Responses to the investigation have seen many people call for single-sex wards as a solution to the accounts of sexual violence, imagining that a space segregated by gender might reduce the number of incidents of sexual violence. The investigation accounted for more than 500 instances of sexual assault since 2019 on mixed-sex wards, and while these numbers are deeply concerning, we can assume that the remaining reported incidents — around 19,399 — occurred outside of mixed-sex wards and are therefore not a result of specific configurations within hospital settings, but rather the structures themselves.
Abuse is not solely perpetrated by patients, nor by people of a specific gender, but rather is a result of malpractice and toxic cultures that allow abuse and neglect to take place on wards, and decades of austerity: a lack of funding, inappropriate staffing levels, and insufficient training. The forced implementation of single-sex wards will not fix cultures of harm within psychiatric care or guarantee protection from sexual violence, including from staff. Indeed, the investigation reports that only six out of fifty hospitals were able to prove that their care met NHS standards created to protect patients from sexual harm, which should go much further than solely considering the gender makeup of wards.
Many readers’ responses have focused on the implausibility of the high number of incidents which have remained unreported, and the lack of police involvement over five years. However, for many individuals with lived experience of mental ill-health, distress or trauma, and particularly for those with experience of inpatient hospital settings, police involvement is no reassurance, and no guarantee of justice. We know that people in distress — particularly people of colour — experience criminalisation, abuse, and dehumanising treatment at the hands of the police, within mental health care ‘models’, and outside of them.

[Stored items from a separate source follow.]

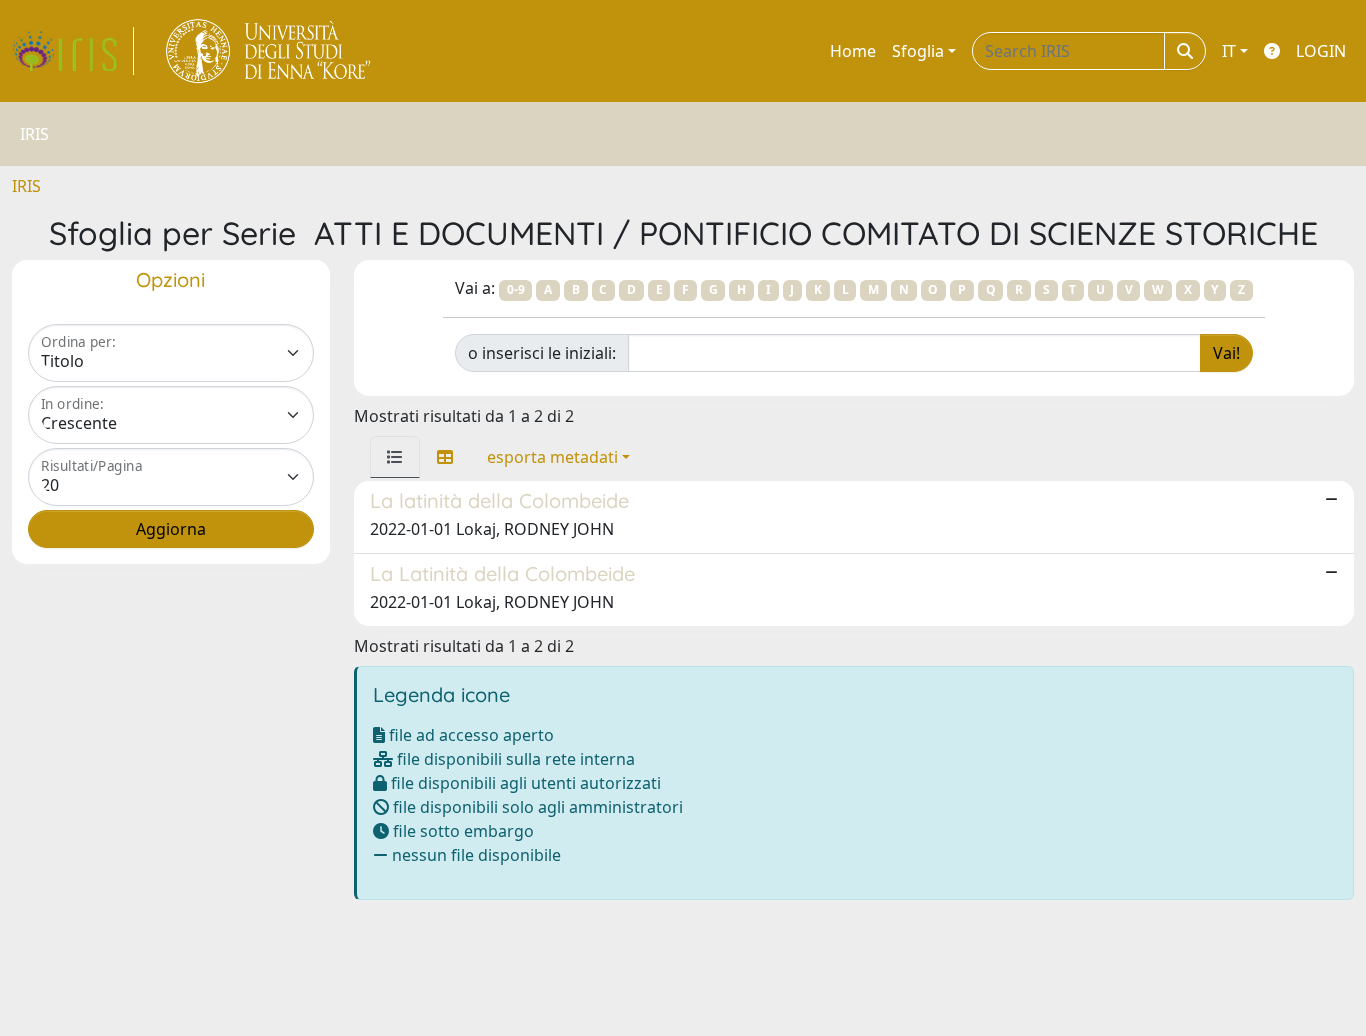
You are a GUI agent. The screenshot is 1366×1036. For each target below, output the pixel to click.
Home (853, 51)
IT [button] (1229, 51)
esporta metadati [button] (552, 457)
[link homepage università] (269, 51)
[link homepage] (73, 51)
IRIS (26, 186)
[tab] (395, 457)
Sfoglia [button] (918, 51)
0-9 (516, 289)
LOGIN (1321, 51)
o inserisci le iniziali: (542, 353)
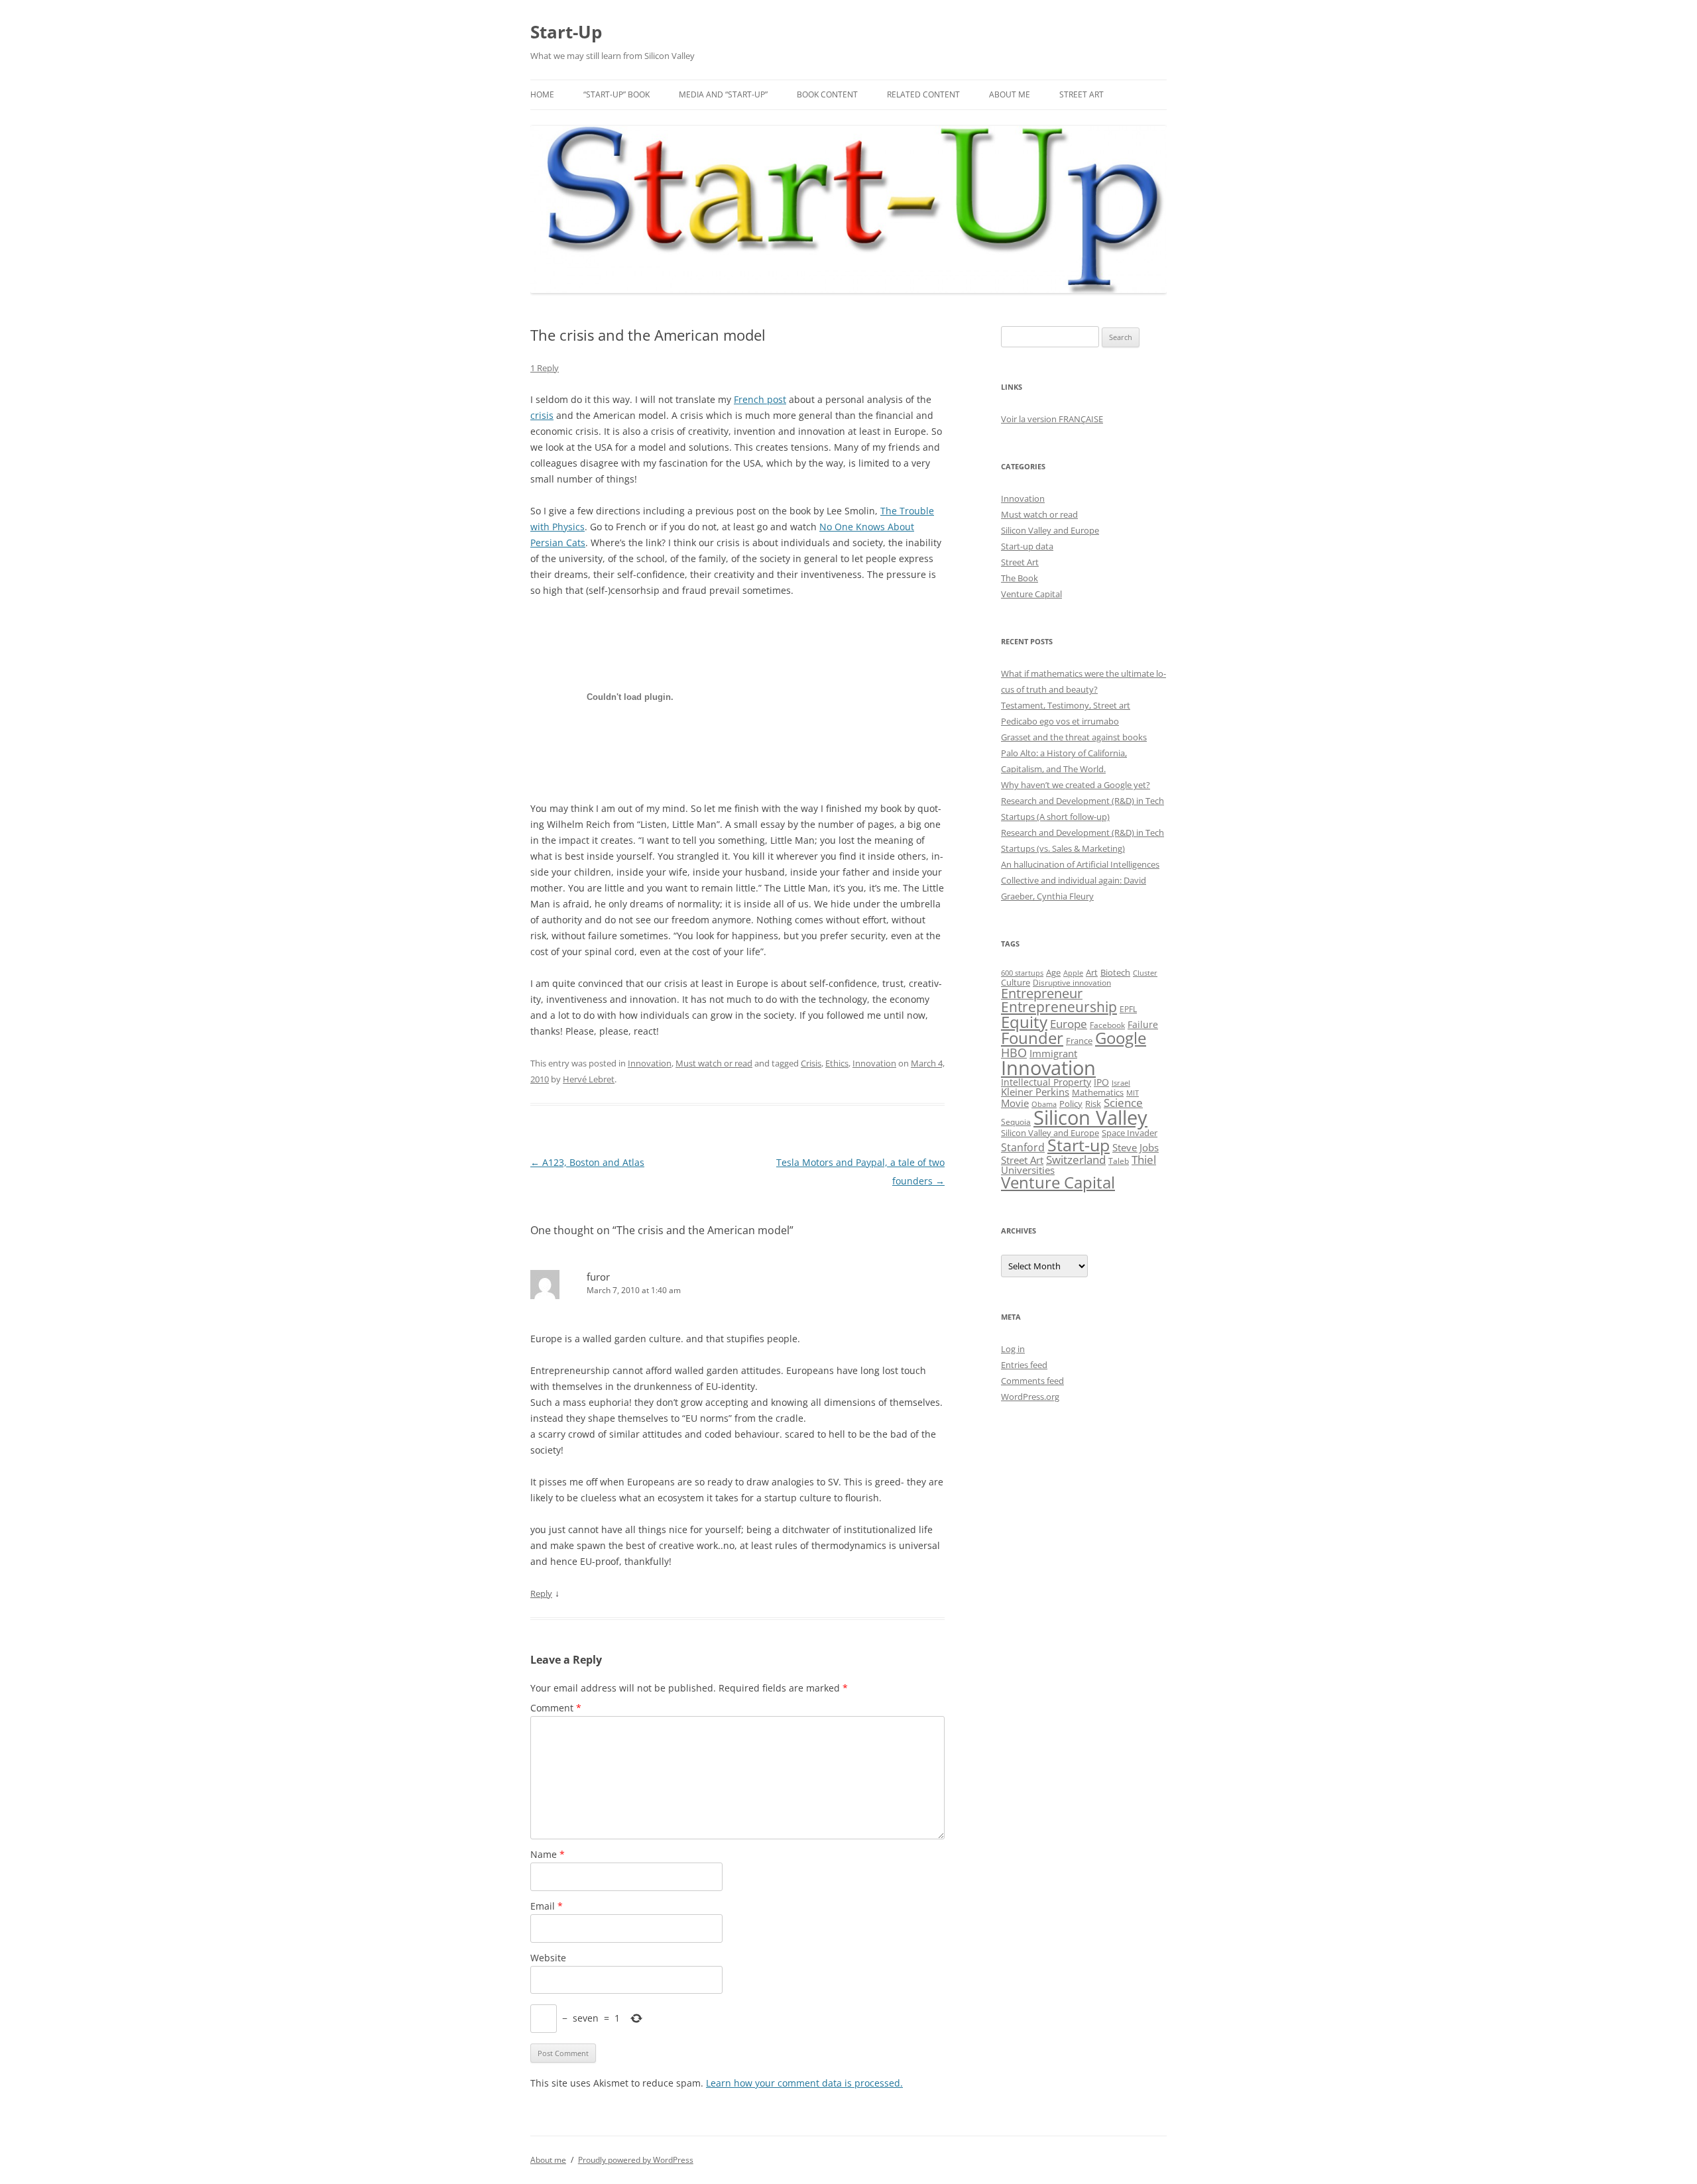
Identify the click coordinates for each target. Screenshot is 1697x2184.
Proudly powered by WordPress (635, 2159)
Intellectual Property (1046, 1082)
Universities (1028, 1170)
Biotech (1115, 972)
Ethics (836, 1063)
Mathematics (1098, 1092)
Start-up (1078, 1145)
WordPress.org (1030, 1397)
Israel (1121, 1083)
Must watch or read (713, 1063)
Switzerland (1076, 1159)
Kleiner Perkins (1035, 1091)
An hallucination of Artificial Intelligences (1080, 864)
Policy (1071, 1104)
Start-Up (566, 32)
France (1079, 1041)
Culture (1015, 982)
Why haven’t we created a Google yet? (1075, 785)
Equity (1024, 1022)
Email (546, 1906)
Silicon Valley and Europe (1050, 530)
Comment (555, 1707)
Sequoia (1016, 1121)
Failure (1143, 1024)
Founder (1032, 1038)
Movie (1015, 1103)
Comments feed (1032, 1381)
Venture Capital (1031, 594)
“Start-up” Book (616, 94)
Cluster (1145, 973)
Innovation (650, 1063)
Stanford (1023, 1147)
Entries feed (1024, 1365)
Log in (1013, 1349)
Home (542, 94)
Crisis (811, 1063)
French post (760, 399)
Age (1053, 972)
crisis (542, 415)
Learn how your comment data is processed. (804, 2083)
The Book (1019, 578)
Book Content (827, 94)
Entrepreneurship (1059, 1007)
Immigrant (1053, 1053)
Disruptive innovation (1072, 982)
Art (1092, 972)
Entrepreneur (1042, 993)
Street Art (1081, 94)
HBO (1014, 1053)
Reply (541, 1593)
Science (1123, 1102)
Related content (923, 94)
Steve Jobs (1135, 1148)
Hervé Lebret (588, 1079)
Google (1120, 1038)
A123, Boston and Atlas (587, 1162)
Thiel (1144, 1159)
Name (547, 1854)
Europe (1068, 1023)
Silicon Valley (1090, 1117)
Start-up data (1027, 546)
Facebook (1107, 1025)
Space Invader (1129, 1133)
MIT (1132, 1093)
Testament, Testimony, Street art (1065, 705)
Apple (1073, 973)
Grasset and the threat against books (1074, 737)
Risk (1093, 1104)
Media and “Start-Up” (723, 94)
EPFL (1128, 1009)
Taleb (1118, 1160)
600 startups (1022, 973)
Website (548, 1957)
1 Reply (544, 368)
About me (1009, 94)
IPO (1101, 1082)
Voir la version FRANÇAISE (1052, 419)
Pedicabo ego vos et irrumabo (1060, 721)
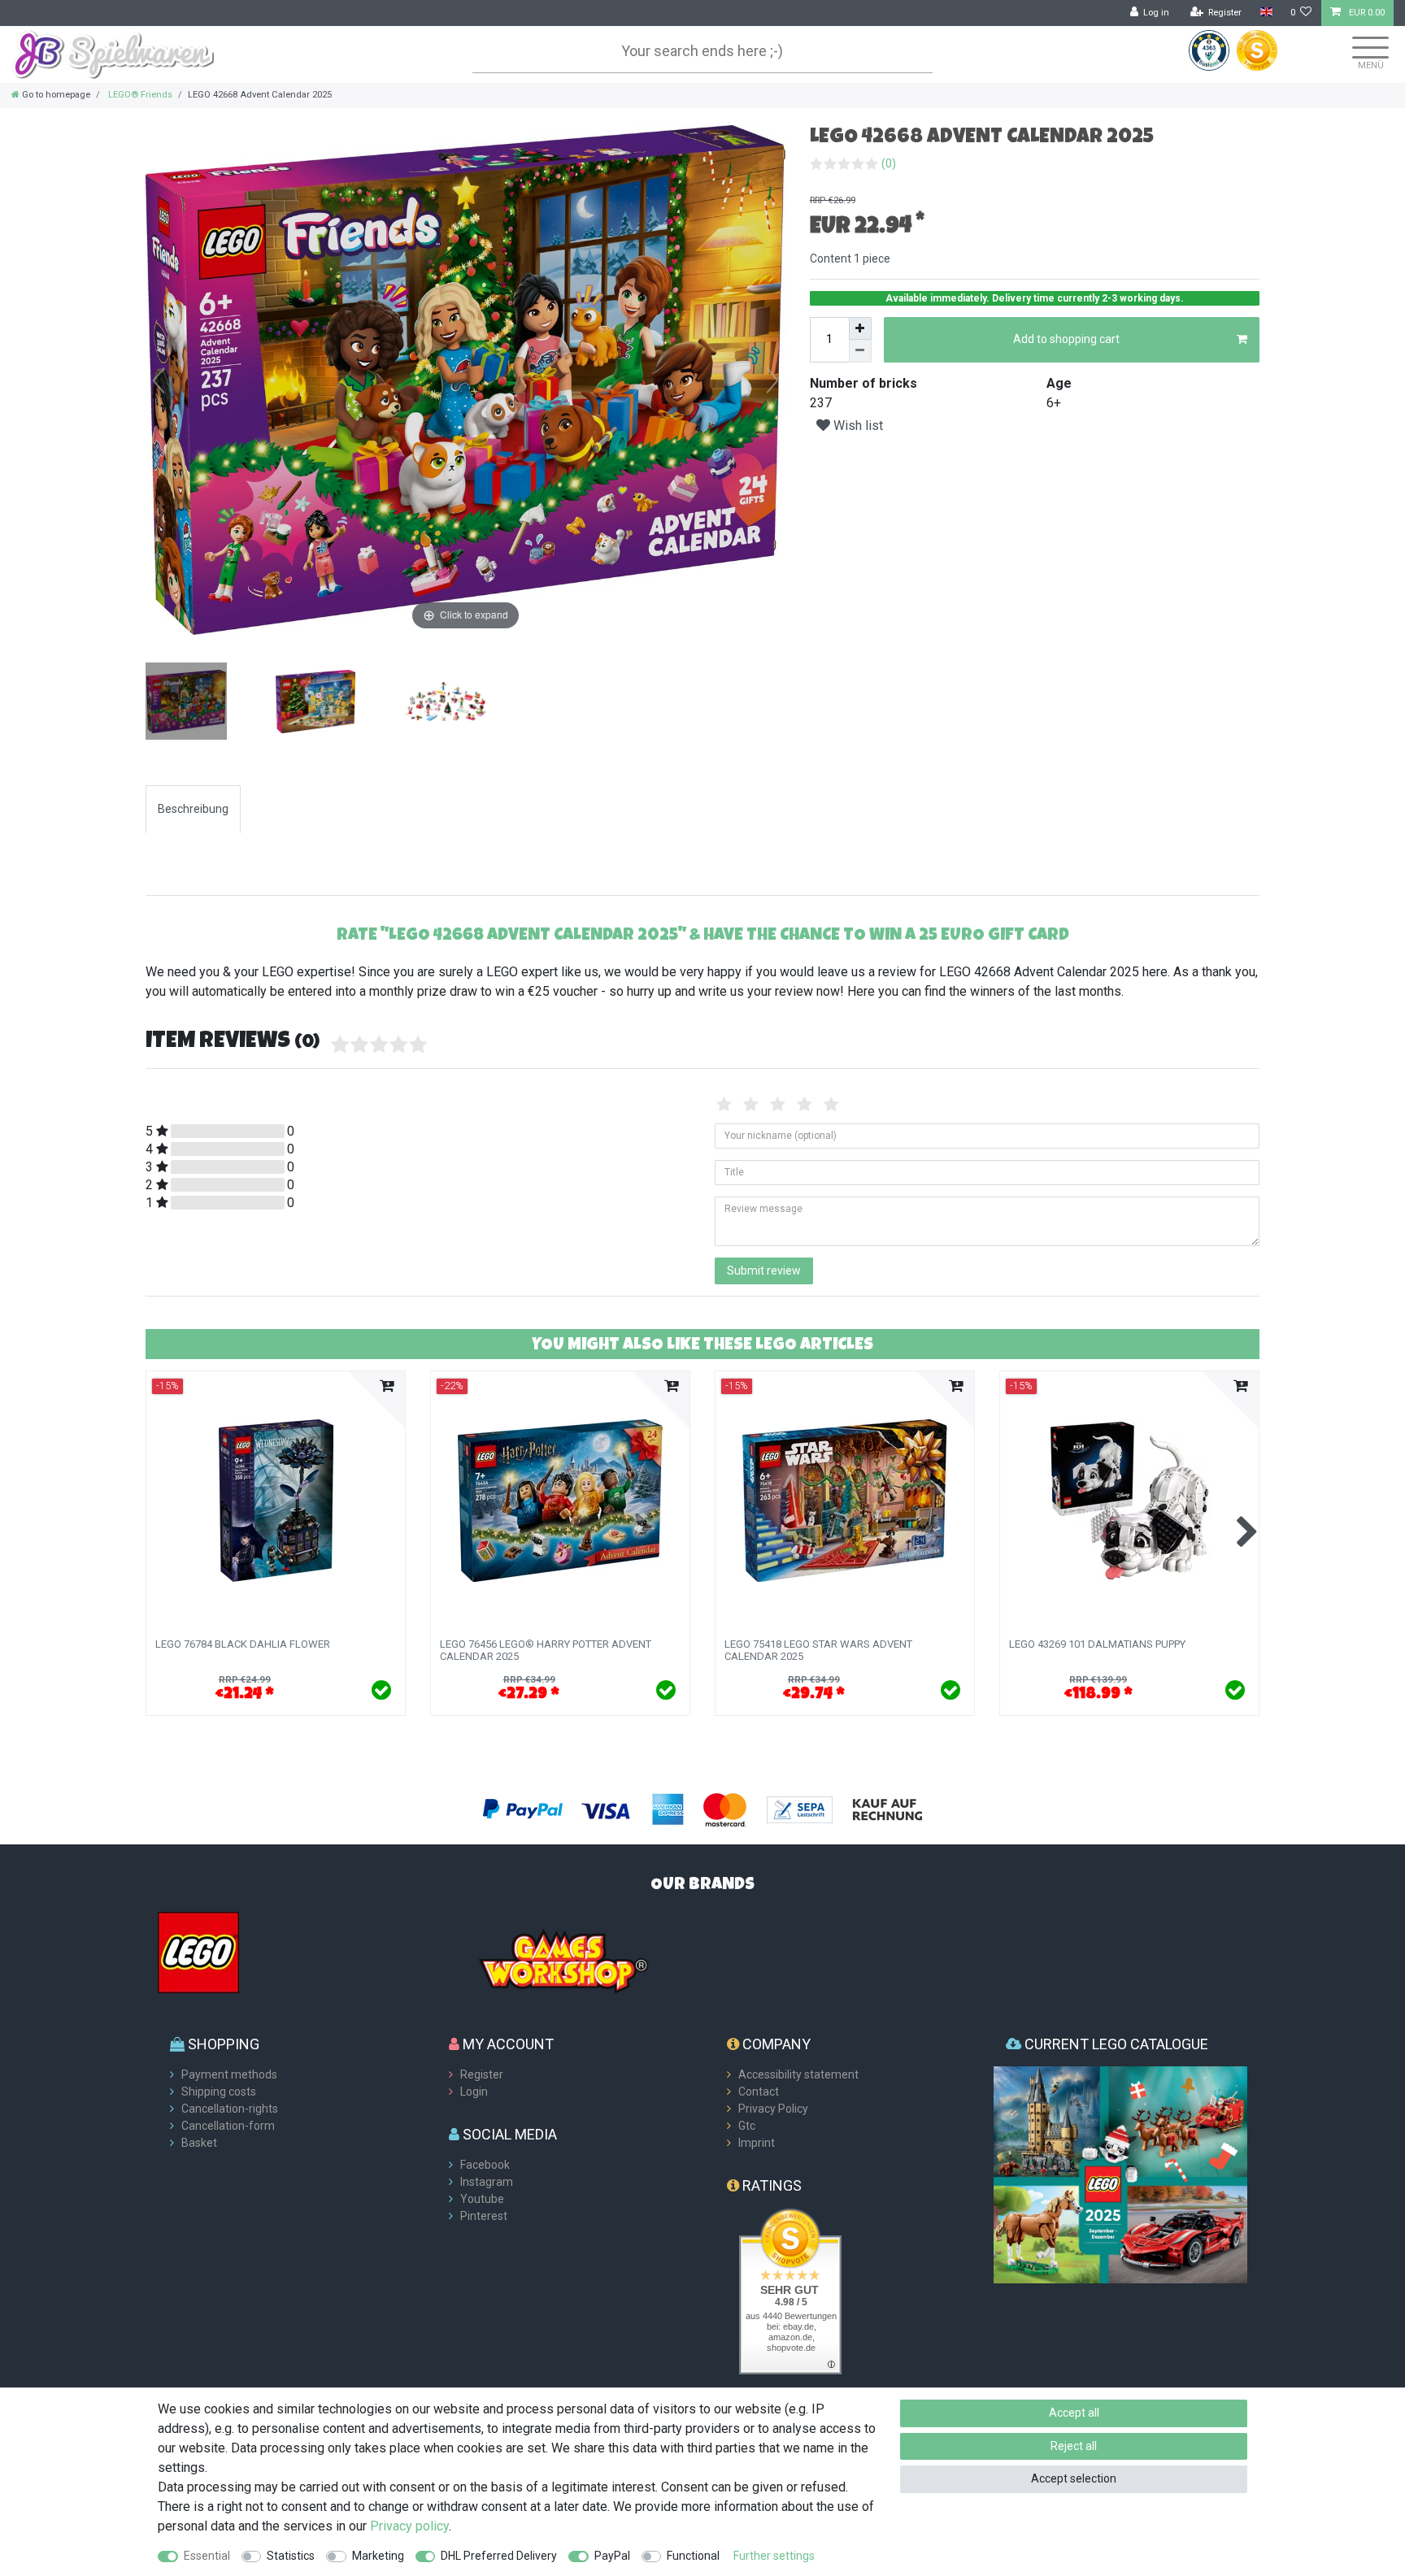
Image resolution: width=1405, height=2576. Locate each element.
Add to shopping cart (1066, 338)
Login (474, 2091)
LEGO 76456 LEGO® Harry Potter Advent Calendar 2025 (545, 1650)
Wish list (856, 425)
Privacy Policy (773, 2108)
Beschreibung (193, 808)
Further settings (774, 2555)
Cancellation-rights (229, 2108)
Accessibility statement (798, 2074)
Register (481, 2074)
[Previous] (159, 380)
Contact (758, 2091)
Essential (207, 2555)
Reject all (1073, 2445)
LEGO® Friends (139, 94)
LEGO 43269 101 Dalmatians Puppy (1097, 1644)
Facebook (485, 2164)
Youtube (482, 2198)
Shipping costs (218, 2091)
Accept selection (1073, 2478)
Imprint (756, 2142)
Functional (693, 2555)
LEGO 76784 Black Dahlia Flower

While the investigation sheds valuable light on the ongoing violence enacted against patients within mental health trusts, it is essential that this conversation does not isolate and individualise these incidents, but instead draws on the history of institutional abuse, neglect and malpractice within mental health hospital settings in pushing for a radical cultural change within our mental health services that works to genuinely protect people from abuse and harm.